Después de esta novela, su último trabajo importante fue la brutal Antiphon (1958), juego surrealista escrito en prosa, alrededor del incesto, situación que persigue varias de sus narraciones. Aunque vivió la Segunda Guerra Mundial, Djuna siempre encontró un amigo o amiga con quien refugiarse, aunque terminaría siendo una anciana lejana a la vulnerabilidad que oscilaría su bastón sobre las cabezas de editores jóvenes que juzgaban “oscura” o “poco comercial” su gran obra. Entre las contradicciones de carácter de esta mujer magnífica, se encuentra haber sido tan ingrata con su mecenas de siempre, como enviarle una puntual felicitación navideña a Berthe, quien fuera cocinera de Natalia Barney, “Con ella –nos dice Michele Cause- la mujer deja de ser una utopía reducida a un tópico. Ya no está conminada a asumir un sentido, uno solo (reproductor), y se deja llevar por el vértigo de su propia materia (…)”

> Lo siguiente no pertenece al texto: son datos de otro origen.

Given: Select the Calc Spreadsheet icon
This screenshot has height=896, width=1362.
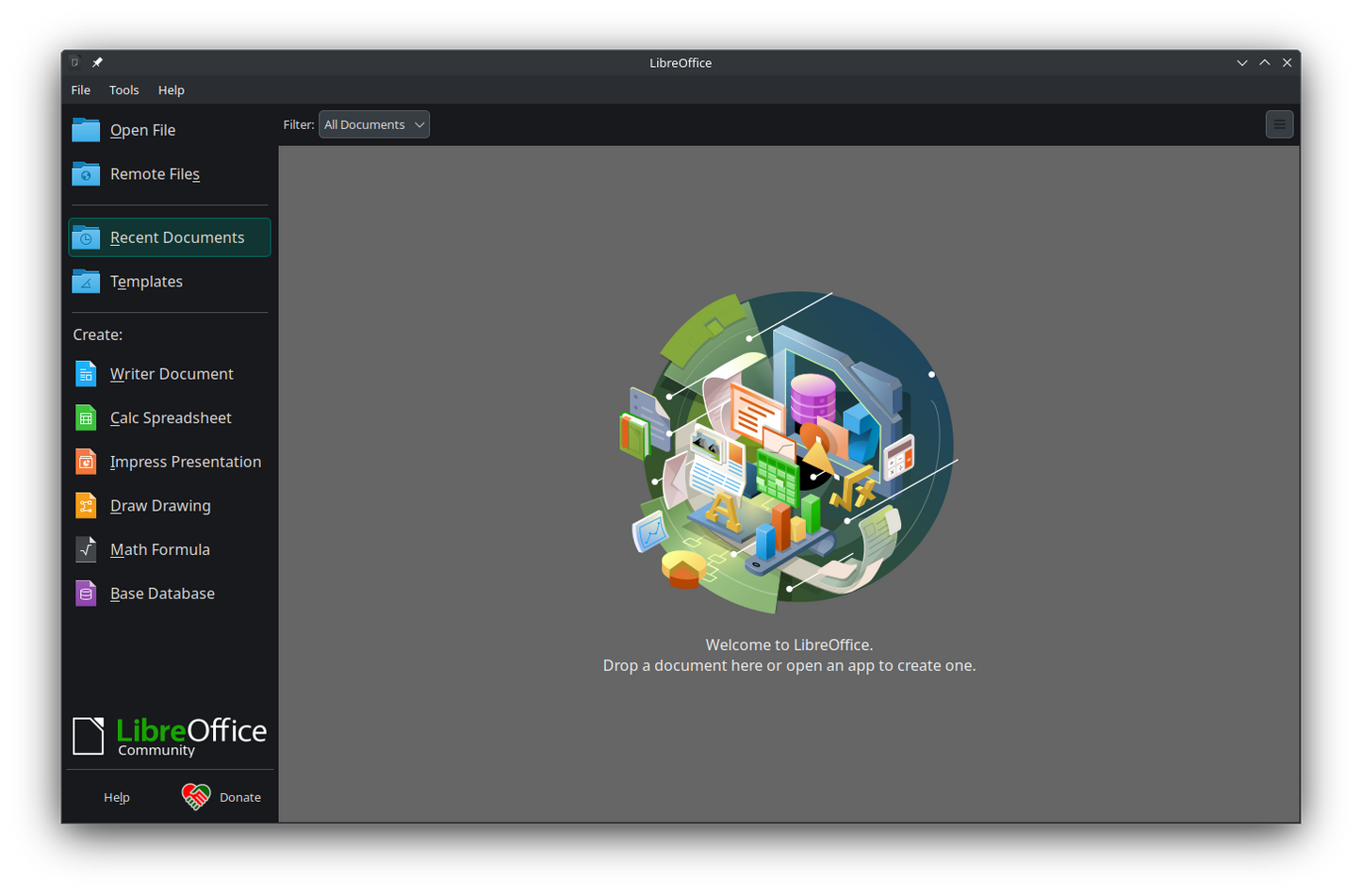Looking at the screenshot, I should (85, 417).
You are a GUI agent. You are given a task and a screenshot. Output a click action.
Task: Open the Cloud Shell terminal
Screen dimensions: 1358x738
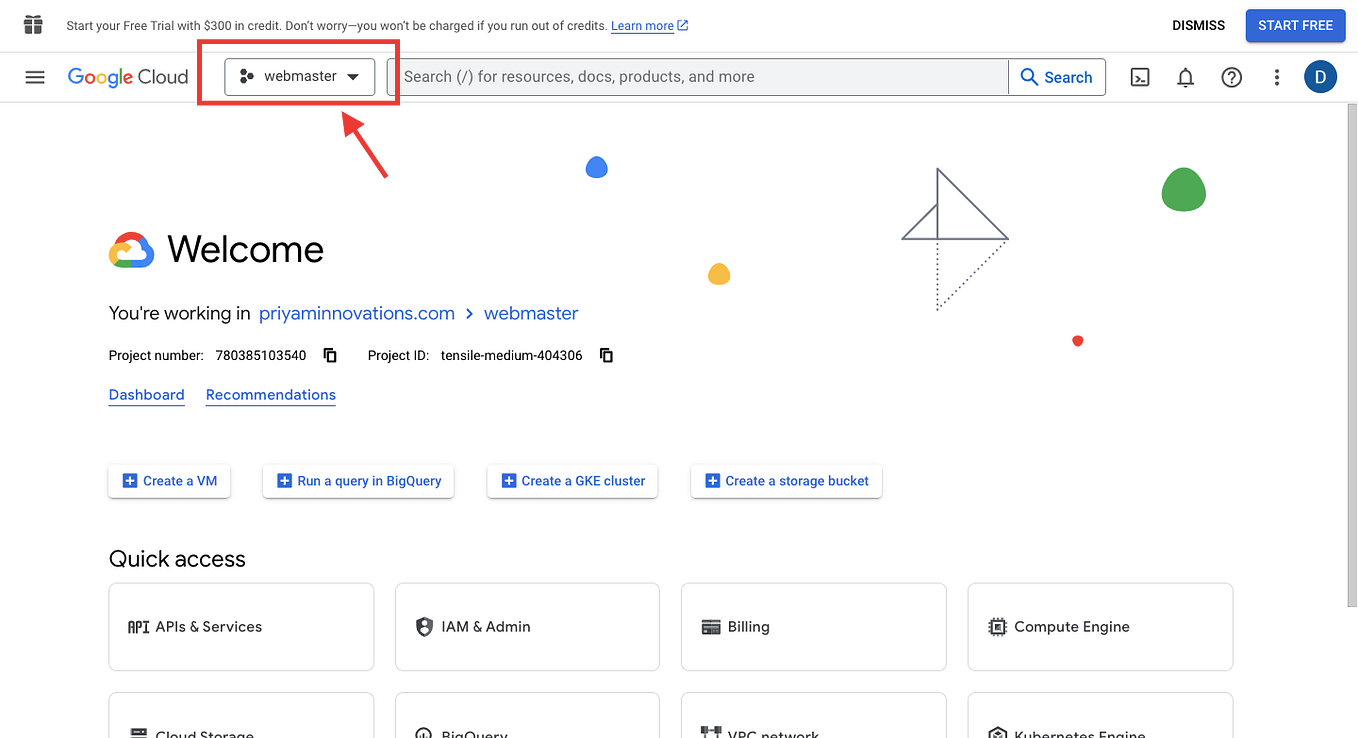tap(1139, 76)
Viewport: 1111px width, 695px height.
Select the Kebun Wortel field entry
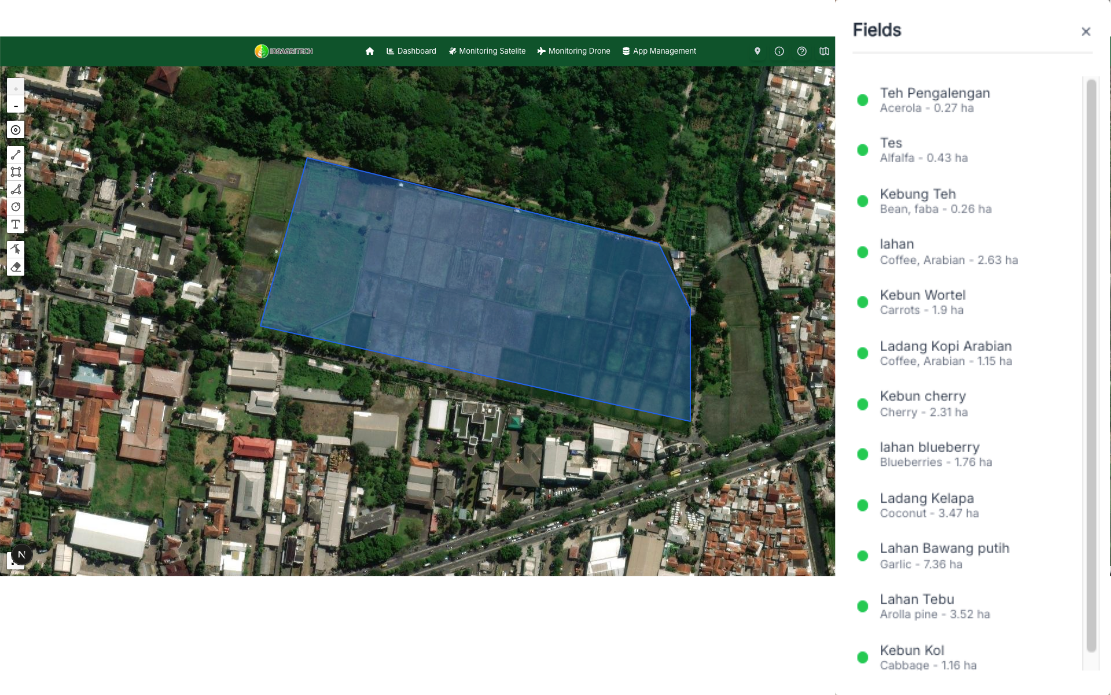922,302
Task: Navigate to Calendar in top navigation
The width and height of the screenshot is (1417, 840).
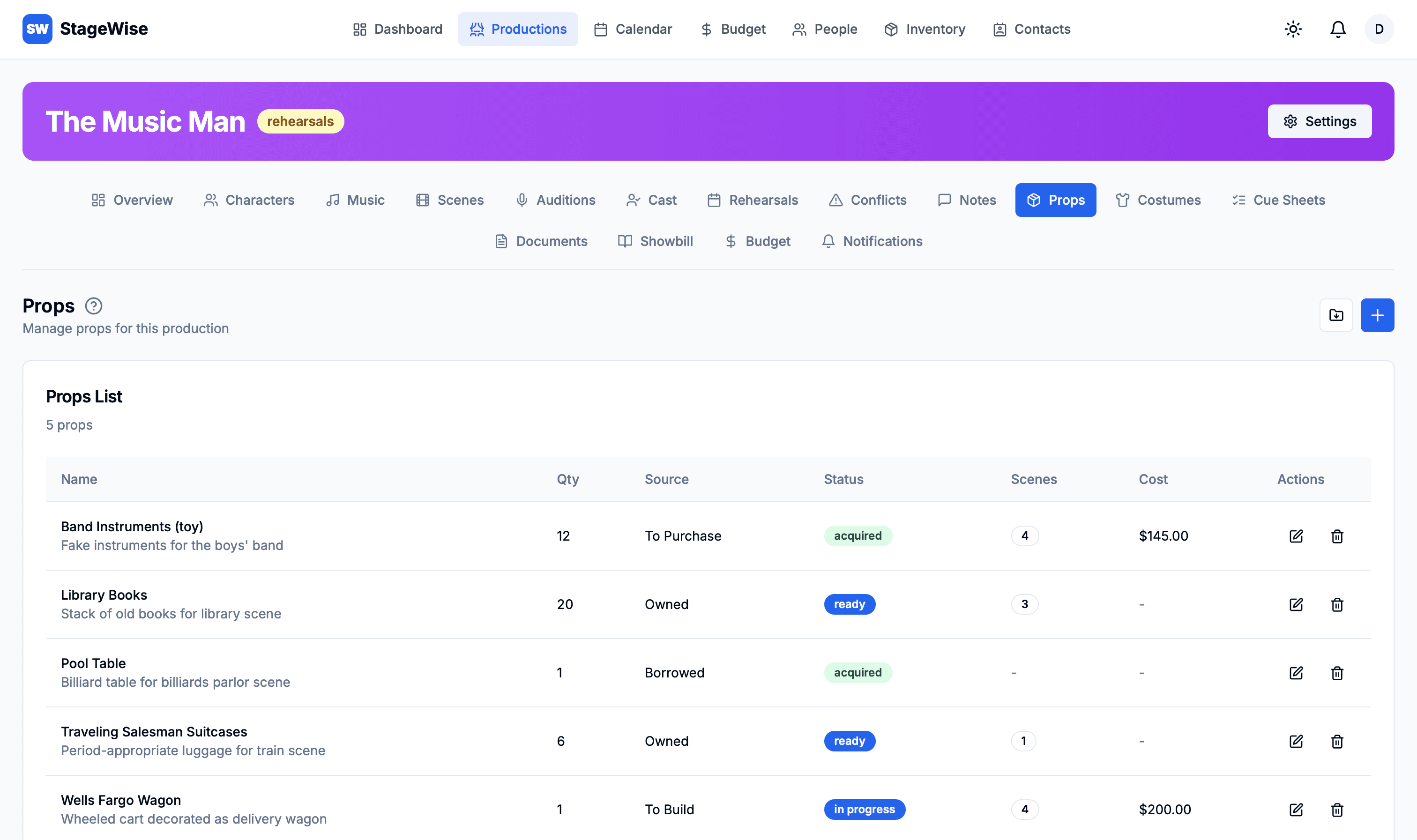Action: pos(633,29)
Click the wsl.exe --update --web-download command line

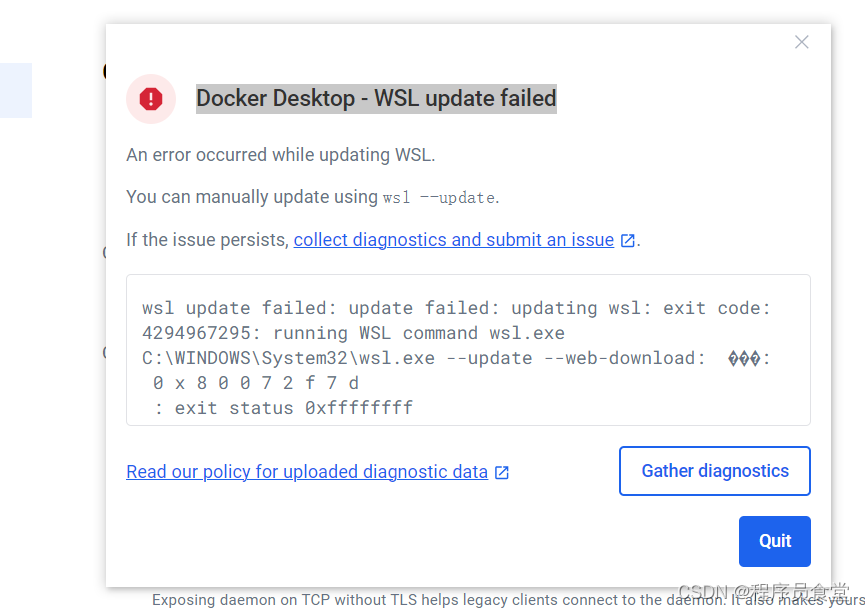click(x=423, y=358)
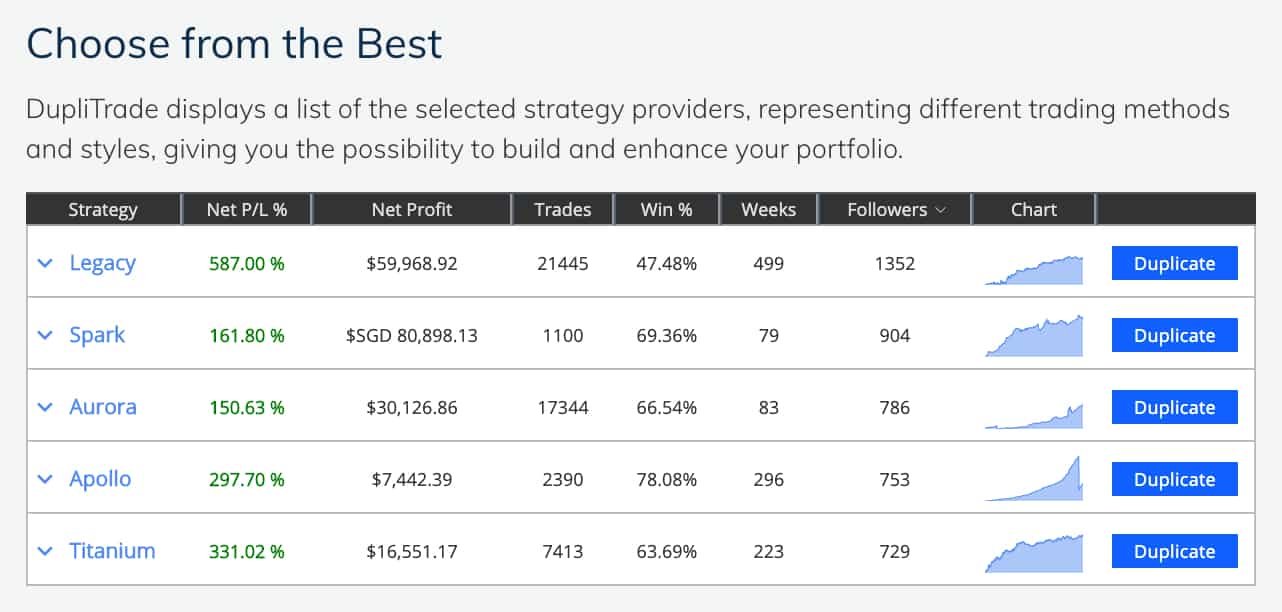Sort by the Followers column arrow

click(940, 210)
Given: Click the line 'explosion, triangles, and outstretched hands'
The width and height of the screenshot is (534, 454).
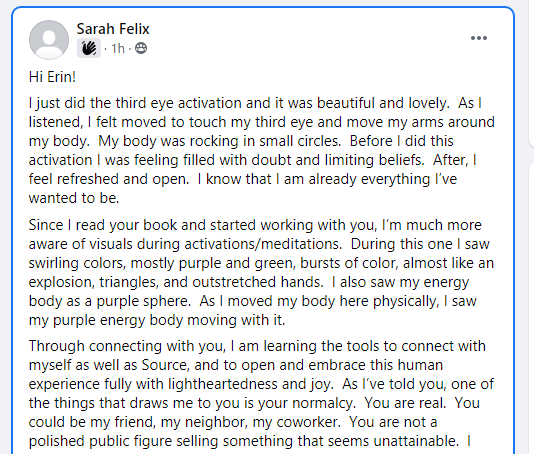Looking at the screenshot, I should 249,282.
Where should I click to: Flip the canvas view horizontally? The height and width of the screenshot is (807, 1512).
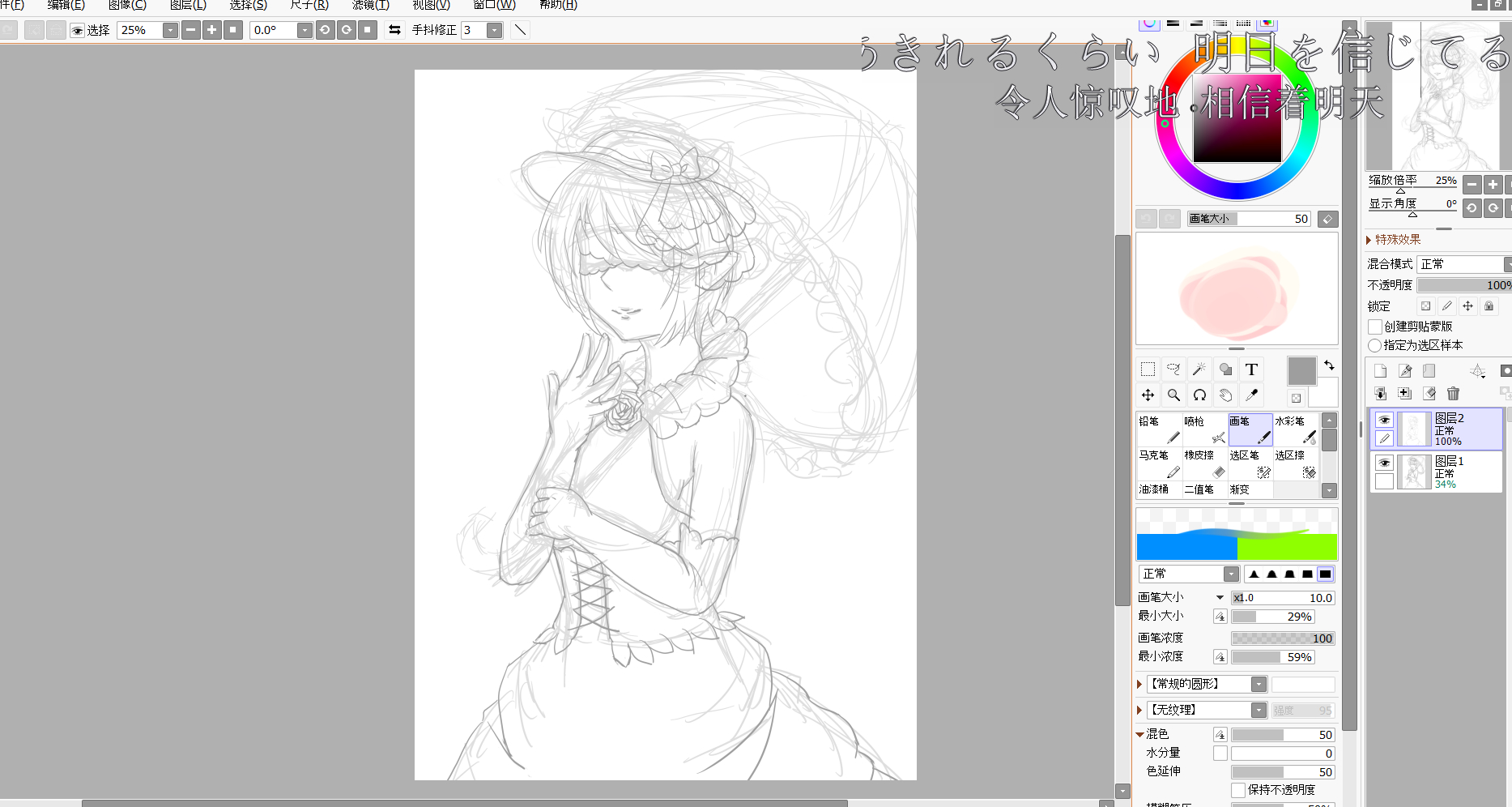tap(394, 30)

POEMAS DE DJUNA BARNES, EXTRAÍDOS DE POESÍA REUNIDA 1911-1982



EL LAMENTO DE LAS MUJERES
I.-
¡Ay Dios míos, qué es lo que más amamos!
¿Ésta carne puesta en nosotros como un guante arrugado?
Huesos tomados deprisa de alguna lujuriosa cama
Y por ímpetu, el empujón del diablo.

Qué es lo que besamos con prisa,
Esta boca que busca la nuestra, o aún más que ése
Pequeño ojo lastimoso en la engañada cabeza,
Como si lamentara aquello que a nosotras nos falta.

Este pálido, ese más que anhelante oído atento
Que oye de la lastimosa boca el suave lamento,
Para marcar la silenciosa y angustiada caída
De aún otra caliente y deformada lágrima.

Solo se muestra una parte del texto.